In security breach cases last year, such as Hannaford Bros. supermarket and the card processing firm Heartland Payment Systems, the cybercriminals who gained access to millions of consumers' credit card details haven't been--and may never be--identified or prosecuted.

So in a hearing Tuesday, the House of Representative's Committee on Homeland Security took aim at a more accessible target: credit card companies like Visa and MasterCard (nyse: MA - news - people ), which are responsible for creating and enforcing the Payment Card Industry (PCI) standards that failed to prevent those breaches.

Given that both Hannaford and Heartland had complied with PCI rules, the congressional panel turned the spotlight on the credit card companies, arguing that their security measures need to be redesigned or supplemented with federal laws--a potential crackdown that could require changes on the part of both retailers and financial services companies.

"I don't believe that PCI standards are worthless," said Rep. Yvette Clark, D-N.Y., who led the hearing. "But I do want to dispel the myth once and for all that PCI compliance is enough to keep a company secure. It is not."

Clark called for changes to the standards that included better encryption of data, more frequent updates to the rules to keep up with constantly shifting cybercriminal tactics and new technologies for preventing identity theft like "chip and PIN" cards--a system currently used in Britain that checks personal identification numbers against a tiny microchip in the card itself.

Behind those recommendations loomed the threat of legislation. Rep. Bennie Thompson, D-Miss., the Homeland Security Committee's chairman, suggested that the PCI rules were written by card companies to shift blame to retailers and partners rather than actually preventing cybercrime.

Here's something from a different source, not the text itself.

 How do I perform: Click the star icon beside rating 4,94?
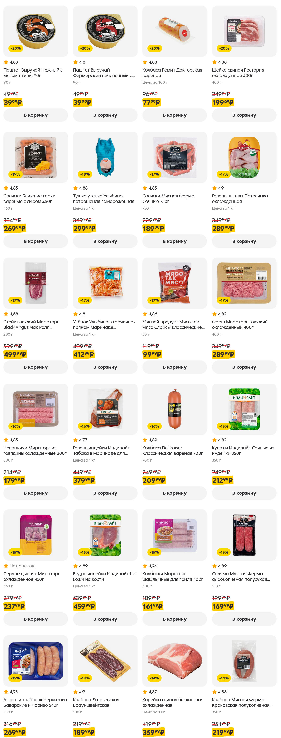(145, 566)
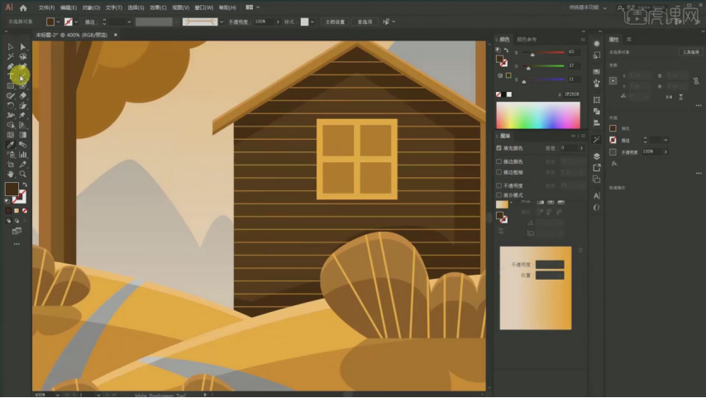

"I'm concerned that as long as the payment card industry is writing the standards, we'll never see a more secure system," Thompson said. "We in Congress must consider whether we can continue to rely on industry-created standards, particularly if they're inadequate to address the ongoing threat."

Congress's growing attention to obscure payment-card security practices is the result of a steady increase in the number of data breaches nationwide, combined with several high profile information spills in the last year.

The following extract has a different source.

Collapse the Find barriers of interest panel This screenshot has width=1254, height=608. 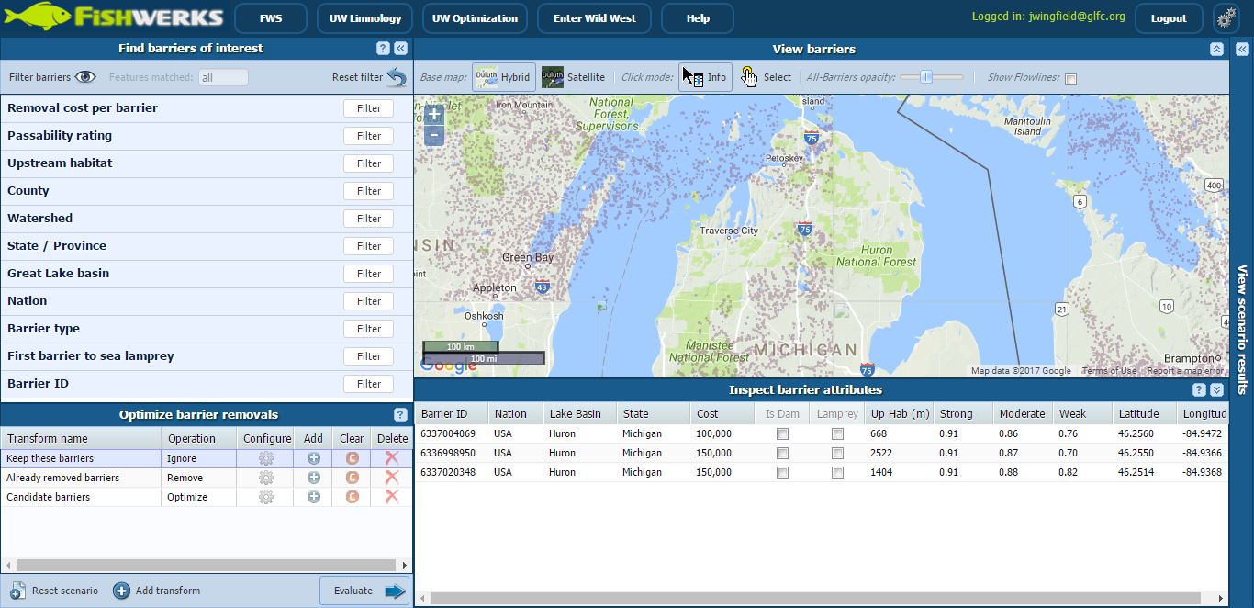[401, 48]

The Identity Theft Resource Center counted 646 data breach incidents in 2008, a 47% increase over 2007's total of 446 breaches, itself a record for the most breaches tallied in a single year. (See: "Data Security's Worst Year Yet.")

Those dismal numbers were followed by another shock to the world of cybersecurity: the revelation in January of a breach at Princeton, N.J.-based Heartland that potentially revealed more than a hundred million credit card numbers to hackers--the most of any breach in history. Heartland, like several major breach victims before it, had been approved as compliant with the card industry's security standards.

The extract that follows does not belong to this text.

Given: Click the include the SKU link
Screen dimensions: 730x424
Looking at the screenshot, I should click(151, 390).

At Tuesday's hearing, retailers chimed in with their own criticisms of those standards. Michael Jones, the chief information officer at the retail company Michael's, testified that the PCI rules were "expensive to implement, confusing to comply with and ultimately subjective both in their interpretation and their enforcement."

He argued that the rules were sloppily written and designed to shield card companies from blame. In some cases, he said, card companies required retailers to store more credit card information than is necessary, increasing the risk of data theft. He also pointed to financial services firms that aren't prepared to deal with encrypted transaction data, forcing retailers to send the transactions unencrypted and exposed to potential data thieves.

In breach situations, on the other hand, the retailer takes the brunt of the punishment for any breach of consumer data loss. "The retailer is demonized, the retailer is threatened with damages and sanctions," Jones complained.

Representatives from the payment card industry countered those attacks on PCI standards, arguing that more stringent rules and new technological requirements could be costly for small merchants. "Encryption is an expensive proposition," argued Robert Russo, director of the PCI's Data Security Standards Council. "If we make this mandatory in the standard, there are a number of merchants that will not be able to afford this immediately."

Both Russo and Joseph Majka, head of fraud control for Visa, testified that no company that has suffered a breach has ever been fully compliant with PCI rules.

But in fact, the industry certified both Hannaford and Heartland and only criticized their security measures after their networks were breached. Rep. Ben Ray Lujan, D-N.M., compared the regulatory group to a fire department that declares a home's safety system inadequate after a fire. "There's no one overseeing this. … In the case of breaches, we often depend on the Department of Justice to inform people," he said. "It seems to me that the system we have today, we can all agree, from different sides, it's not working."